Tarjan's strongly connected components algorithm

From Wikipedia, the free encyclopedia

Tarjan's Algorithm (named for its discoverer, Robert Tarjan) is a graph theory algorithm for finding the strongly connected components of a graph.

1 Idea
2 The Root Property
3 The Algorithm in pseudocode
4 Remarks
5 Literature
6 Links

[edit] Idea

The basic idea of the algorithm is this: a depth-first search begins from a start node. The strongly connected components form the subtrees of the search tree, the roots of which are the roots of the strongly connected components.

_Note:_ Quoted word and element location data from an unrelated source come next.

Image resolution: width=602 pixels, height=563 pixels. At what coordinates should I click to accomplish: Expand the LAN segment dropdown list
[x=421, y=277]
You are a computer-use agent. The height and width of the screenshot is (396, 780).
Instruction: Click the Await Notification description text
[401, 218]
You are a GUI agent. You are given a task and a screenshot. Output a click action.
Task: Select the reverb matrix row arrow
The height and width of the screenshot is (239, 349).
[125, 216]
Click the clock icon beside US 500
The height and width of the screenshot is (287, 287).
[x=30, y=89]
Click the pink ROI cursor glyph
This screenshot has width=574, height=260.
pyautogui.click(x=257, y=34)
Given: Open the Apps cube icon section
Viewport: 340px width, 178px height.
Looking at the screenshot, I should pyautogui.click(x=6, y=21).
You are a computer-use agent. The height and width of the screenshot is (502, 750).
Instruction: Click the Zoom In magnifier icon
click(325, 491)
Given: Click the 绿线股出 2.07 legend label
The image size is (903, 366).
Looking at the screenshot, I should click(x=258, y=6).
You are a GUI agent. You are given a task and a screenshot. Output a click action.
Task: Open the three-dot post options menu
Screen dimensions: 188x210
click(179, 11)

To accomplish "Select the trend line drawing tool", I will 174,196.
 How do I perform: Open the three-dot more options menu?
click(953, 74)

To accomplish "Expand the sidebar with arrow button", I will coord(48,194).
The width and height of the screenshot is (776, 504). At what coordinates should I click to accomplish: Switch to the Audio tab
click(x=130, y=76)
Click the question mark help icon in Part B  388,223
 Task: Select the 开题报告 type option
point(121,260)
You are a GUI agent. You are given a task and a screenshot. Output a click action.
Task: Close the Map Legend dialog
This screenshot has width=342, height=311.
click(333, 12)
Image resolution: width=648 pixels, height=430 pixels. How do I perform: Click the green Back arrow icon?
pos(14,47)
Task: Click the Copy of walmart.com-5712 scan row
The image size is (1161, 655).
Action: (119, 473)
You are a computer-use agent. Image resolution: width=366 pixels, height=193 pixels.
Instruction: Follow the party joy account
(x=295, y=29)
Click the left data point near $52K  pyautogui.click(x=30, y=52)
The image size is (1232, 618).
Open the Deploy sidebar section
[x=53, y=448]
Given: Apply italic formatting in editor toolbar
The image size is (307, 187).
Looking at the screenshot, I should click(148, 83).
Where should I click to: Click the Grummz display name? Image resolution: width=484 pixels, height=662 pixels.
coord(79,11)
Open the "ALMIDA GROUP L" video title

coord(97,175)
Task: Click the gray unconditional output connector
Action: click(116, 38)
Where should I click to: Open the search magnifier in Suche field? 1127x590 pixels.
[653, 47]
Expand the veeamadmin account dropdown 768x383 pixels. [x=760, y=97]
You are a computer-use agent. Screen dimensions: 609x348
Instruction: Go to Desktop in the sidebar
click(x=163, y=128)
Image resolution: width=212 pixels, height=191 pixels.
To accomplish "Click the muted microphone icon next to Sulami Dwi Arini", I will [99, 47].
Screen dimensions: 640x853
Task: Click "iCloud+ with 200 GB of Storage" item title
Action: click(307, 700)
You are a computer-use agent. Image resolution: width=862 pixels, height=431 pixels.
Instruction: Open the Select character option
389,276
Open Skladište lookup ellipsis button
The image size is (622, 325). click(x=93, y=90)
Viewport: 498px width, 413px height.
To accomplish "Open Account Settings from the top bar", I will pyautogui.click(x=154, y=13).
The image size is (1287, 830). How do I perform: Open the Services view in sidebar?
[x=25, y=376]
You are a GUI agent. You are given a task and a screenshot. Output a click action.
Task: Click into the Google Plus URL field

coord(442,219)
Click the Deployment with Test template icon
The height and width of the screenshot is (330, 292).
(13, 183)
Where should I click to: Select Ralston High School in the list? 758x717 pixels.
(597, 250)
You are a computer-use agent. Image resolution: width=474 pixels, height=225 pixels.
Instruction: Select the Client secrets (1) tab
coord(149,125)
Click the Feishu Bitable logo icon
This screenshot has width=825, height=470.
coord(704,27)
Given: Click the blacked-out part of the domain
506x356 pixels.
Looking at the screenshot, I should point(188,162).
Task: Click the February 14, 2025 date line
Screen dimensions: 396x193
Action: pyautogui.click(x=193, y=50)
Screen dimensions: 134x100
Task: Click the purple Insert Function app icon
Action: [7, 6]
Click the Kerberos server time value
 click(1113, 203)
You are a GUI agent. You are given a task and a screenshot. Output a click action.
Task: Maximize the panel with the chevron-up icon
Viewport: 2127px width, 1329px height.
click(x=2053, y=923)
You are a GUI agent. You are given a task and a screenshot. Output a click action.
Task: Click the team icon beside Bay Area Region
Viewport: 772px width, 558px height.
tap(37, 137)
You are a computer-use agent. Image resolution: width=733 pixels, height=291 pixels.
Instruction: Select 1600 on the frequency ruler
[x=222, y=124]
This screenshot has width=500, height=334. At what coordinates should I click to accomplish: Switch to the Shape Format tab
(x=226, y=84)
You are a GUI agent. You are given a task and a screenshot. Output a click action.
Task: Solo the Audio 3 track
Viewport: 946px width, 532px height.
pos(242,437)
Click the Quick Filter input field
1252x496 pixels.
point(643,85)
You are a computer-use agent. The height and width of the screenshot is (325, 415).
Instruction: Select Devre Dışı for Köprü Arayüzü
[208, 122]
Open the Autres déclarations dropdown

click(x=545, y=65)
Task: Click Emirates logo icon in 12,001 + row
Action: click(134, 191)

The nodes are placed on a stack in the order in which they are visited. When the search returns from a subtree, the nodes are taken from the stack and it is determined whether each node is the root of a strongly connected component. If a node is the root of a strongly connected component, then it and all of the nodes taken off before it form that strongly connected component.

[edit] The Root Property

It is obviously crucial for the algorithm that when returning from a subtree it is determined for each node whether that node is in the root of a strongly connected component. For that purpose, each node is given a depth search index v.dfs, which numbers the nodes consecutively in the order in which they are "discovered" by the depth first search. In addition, a value v.lowlink is assigned, such that v.lowlink := min {v'.dfs: v' is reachable from v}. Therefore: v is the root of a strongly connected component if and only if v.lowlink = v.dfs. v.lowlink can be computed during the depth first search in such a way that the value is known at the time of the query.

[edit] The Algorithm in pseudocode

Input: Graph G = (V, E), Start node v0

max_dfs := 0  // Counter for dfs
U := V        // Collection of unvisited nodes
S := {}       // An initially empty stack
tarjan(v0)    // Call the function with the start node

procedure tarjan(v)
v.dfs := max_dfs;          // Set the depth index
v.lowlink := max_dfs;      // v.lowlink <= v.dfs
max_dfs := max_dfs + 1;    // Increment the counter
S.push(v);                 // Place v on the stack
U := U \ {v};              // Separate v from U
forall (v, v') in E do     // Consider the neighboring nodes
  if (v' in U)
    tarjan(v');            // recursive call
    v.lowlink := min(v.lowlink, v'.lowlink);
  // Ask whether v' is on the stack 
  // by a clever linear time method
  // (for example, setting a flag on the node when it is pushed or popped) 
  elseif (v' in S)
    v.lowlink := min(v.lowlink, v'.dfs);
  end if
end for
if (v.lowlink = v.dfs)     // the root of a strongly connected component
  print "SZK:";
  repeat
    v' := S.pop;
    print v';
  until (v' = v);
end if

[edit] Remarks

Complexity: The tarjan procedure is called once for each node; the forall statement considers each edge at most twice. The algorithm's running time is therefore linear in the number of edges in G.
Naturally, the algorithm can only find those strongly connected components that are reachable from the start node. Otherwise, the algorithm must be started several times from different start nodes.